Please could you give again the lines from the one holding "Cayo Coco im Juni (441, 1715)" through the final line of the data below, exactly, with no other lines?

### Stored data entries
◇ ◇ ◇ ◇ ◇

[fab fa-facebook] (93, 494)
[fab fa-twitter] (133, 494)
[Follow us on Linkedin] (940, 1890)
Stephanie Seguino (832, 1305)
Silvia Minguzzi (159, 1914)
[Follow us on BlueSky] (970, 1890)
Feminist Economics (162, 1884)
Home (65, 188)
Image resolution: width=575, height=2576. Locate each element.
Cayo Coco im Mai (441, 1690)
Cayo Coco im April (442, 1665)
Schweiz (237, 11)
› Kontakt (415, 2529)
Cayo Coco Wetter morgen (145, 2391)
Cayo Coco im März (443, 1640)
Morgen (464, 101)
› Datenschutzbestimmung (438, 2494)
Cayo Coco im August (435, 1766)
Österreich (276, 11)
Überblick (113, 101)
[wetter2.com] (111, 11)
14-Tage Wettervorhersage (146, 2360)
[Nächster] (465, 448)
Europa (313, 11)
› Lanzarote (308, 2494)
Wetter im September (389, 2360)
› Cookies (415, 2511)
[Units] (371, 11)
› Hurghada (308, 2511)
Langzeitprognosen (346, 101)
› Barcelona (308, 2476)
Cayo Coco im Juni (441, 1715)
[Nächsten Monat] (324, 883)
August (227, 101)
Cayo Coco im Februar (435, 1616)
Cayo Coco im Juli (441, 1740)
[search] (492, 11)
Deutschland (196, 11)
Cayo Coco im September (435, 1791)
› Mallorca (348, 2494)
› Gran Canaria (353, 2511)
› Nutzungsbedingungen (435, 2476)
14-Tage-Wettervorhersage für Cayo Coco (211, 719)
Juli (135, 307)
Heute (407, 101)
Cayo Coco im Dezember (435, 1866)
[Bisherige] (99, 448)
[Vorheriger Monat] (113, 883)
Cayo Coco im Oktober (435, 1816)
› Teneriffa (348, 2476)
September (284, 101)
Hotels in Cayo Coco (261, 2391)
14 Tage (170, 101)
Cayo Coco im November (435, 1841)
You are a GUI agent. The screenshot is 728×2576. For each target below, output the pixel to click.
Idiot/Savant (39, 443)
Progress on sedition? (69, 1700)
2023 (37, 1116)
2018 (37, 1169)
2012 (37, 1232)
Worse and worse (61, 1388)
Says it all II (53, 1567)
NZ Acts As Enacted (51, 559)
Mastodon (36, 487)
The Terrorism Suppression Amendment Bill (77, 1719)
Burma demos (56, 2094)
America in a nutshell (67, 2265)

◇ ◇ ◇ ◇ ◇

### Output
Cayo Coco im Juni (441, 1715)
[Nächsten Monat] (324, 883)
August (227, 101)
Cayo Coco im Februar (435, 1616)
Cayo Coco im Juli (441, 1740)
[search] (492, 11)
Deutschland (196, 11)
Cayo Coco im September (435, 1791)
› Mallorca (348, 2494)
› Gran Canaria (353, 2511)
› Nutzungsbedingungen (435, 2476)
14-Tage-Wettervorhersage für Cayo Coco (211, 719)
Juli (135, 307)
Heute (407, 101)
Cayo Coco im Dezember (435, 1866)
[Bisherige] (99, 448)
[Vorheriger Monat] (113, 883)
Cayo Coco im Oktober (435, 1816)
› Teneriffa (348, 2476)
September (284, 101)
Hotels in Cayo Coco (261, 2391)
14 Tage (170, 101)
Cayo Coco im November (435, 1841)
You are a GUI agent. The screenshot is 728×2576. For each target below, output the pixel to click.
Idiot/Savant (39, 443)
Progress on sedition? (69, 1700)
2023 (37, 1116)
2018 (37, 1169)
2012 (37, 1232)
Worse and worse (61, 1388)
Says it all II (53, 1567)
NZ Acts As Enacted (51, 559)
Mastodon (36, 487)
The Terrorism Suppression Amendment Bill (77, 1719)
Burma demos (56, 2094)
America in a nutshell (67, 2265)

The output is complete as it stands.